= Oskar Schmiedel =

German pharmacist

Oskar Schmiedel (30 October 1887 – 27 December 1959) was a pharmacist, anthroposophist, therapist, Goethean scientist and theosophist.

==Life==
Schmiedel was born on 30 October 1887 in Vienna. His father came to Vienna from the Saxon part of the Ore Mountains. He had a paper factory. His mother was Viennese. Oskar did a year of military service and studied chemistry at the Ludwig-Maximilians-Universität München afterwards. In 1907, he joined the Theosophical Society. Soon after this he saw and heard Rudolf Steiner and became his personal pupil after hearing a lecture in Michael Bauer's house in Nuremberg. He devoted his whole life to anthroposophy. He became involved with the first performance of the Mystery Plays, building scenery and acting as a stagehand. He was in charge of the first groups of eurythmists that appeared on stage. It was also in Munich that he met his wife.

The couple were called by Rudolf Steiner in 1914 to help build the Goetheanum. In a primitive shed he produced vegetable paints for the painting of the domes of the First Goetheanum. He developed protective varnish for the woodwork and modeling wax for the designers, as well as the pigments for Dr. Felix Peiper's colour-chamber therapy and medicines for a number of physicians based on information given by Rudolf Steiner.

During the war years he did military service in Innsbruck. Here he had an opportunity for a thorough study of Goethe's theory of color. After the war he devoted himself entirely to producing medicine and made the first mistletoe preparation for Ita Wegman. He also sold Ritter's photodynamic medicines. Collaboration with Dr. Ludwig Noll led to a series of monographs that always referred back to Rudolf Steiner.
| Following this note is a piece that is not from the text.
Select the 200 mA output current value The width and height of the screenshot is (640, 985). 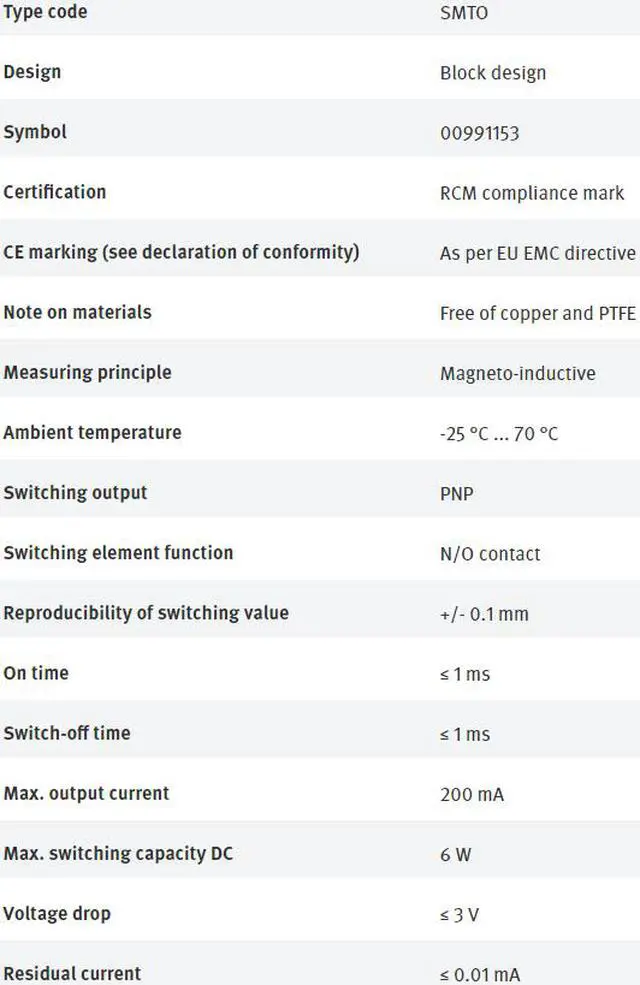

1920 he heard Steiner in a lecture in Basel say he hoped to speak on the subject of medicine to the members of the medical profession one day. Schmiedel took the initiative and organized a course called the Spiritual Science and Medicine/Introducing Anthroposophical Medicine course given to 40 mainly homeopathic physicians in Dornach.
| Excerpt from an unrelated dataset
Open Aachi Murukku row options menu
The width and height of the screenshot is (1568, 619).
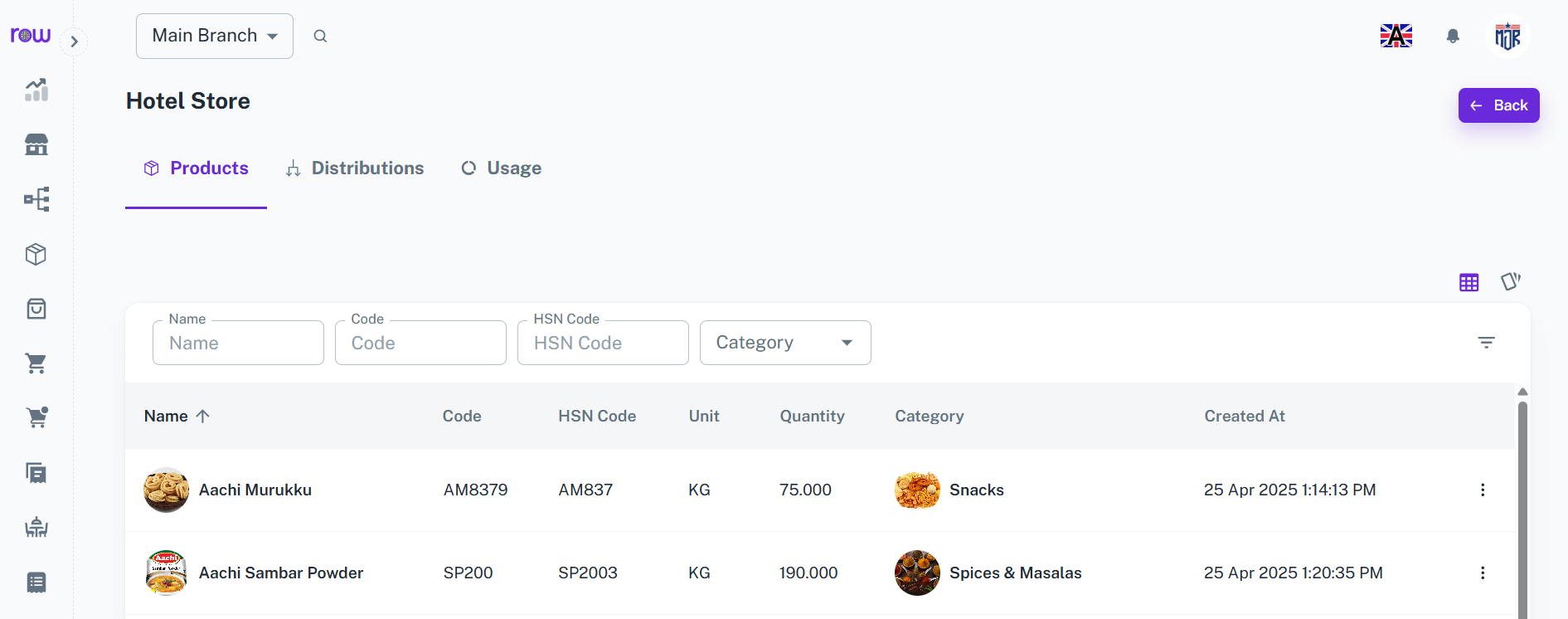click(x=1483, y=490)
Dr. Otto Palmer established in Stuttgart in 1920 a clinic for patients. In 1921 Dr. Ita Wegman established the Institute of Clinical Medicine in Arlesheim. Further medical courses were given by Steiner in 1921, 1922 and 1923. Soon the Internationale Laboratorien AG (ILAG) came about in Arlesheim. When the economic enterprise Der Kommende Tag went bankrupt due to inflation, this included the branches in Schwäbisch Gmünd and Stuttgart. Branches were established in the Netherlands, England, France, Austria and the United States. In 1928 the name officially changed from ILAG to that of 'Weleda' which Rudolf Steiner had suggested for the English firm.

From 1935 onwards Oskar Schmiedel had to give more time to the German Weleda, together with Wilhelm Pelikan, Fritz Goette and Arthur von Zabern. He moved to Stuttgart and later to Schwäbisch Gmünd. After the war Oskar Schmiedel worked on the establishment and development of a number of firms abroad, doing so in Austria in 1949, where he also explored the places where Rudolf Steiner had lived when young.

In 1951, Oskar Schmiedel returned to Schwäbisch Gmünd, where he ran the Weleda together with Wilhelm Pelikan, Arthur von Zabern and Wilhelm Spiess until he died in his 73rd year. Hans Krueger, Walther Cloos, Theodor Schwenk, Alfred Friedrich, Mechthild Werner and others also contributed much to the work. He was particularly interested in all social impulses. He encouraged and supported the Study Sessions, works eurythmy, the Christmas Plays and the Weleda Nachrichten magazine.

Schmiedel died on 27 December 1959 in Schwäbisch Gmünd, at the age of 72.